Material shown:

• • •

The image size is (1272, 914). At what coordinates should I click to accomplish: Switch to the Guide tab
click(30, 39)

• • •

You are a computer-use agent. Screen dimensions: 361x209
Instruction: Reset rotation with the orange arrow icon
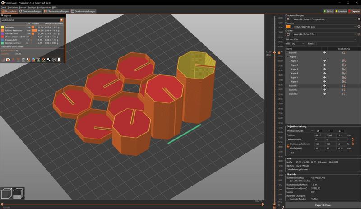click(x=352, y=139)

• • •

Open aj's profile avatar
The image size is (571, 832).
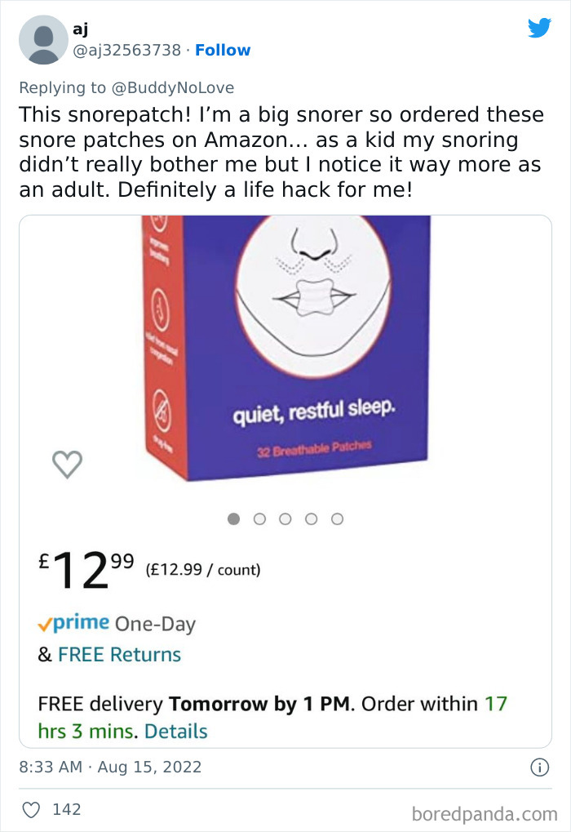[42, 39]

• • •

Goal: Reproduce the records from the line with "The image size is (1272, 914)." up to and including the line with "click(30, 39)".

Task answer:
The image size is (1272, 914). At what coordinates should I click to accomplish: Switch to the Guide tab
click(30, 39)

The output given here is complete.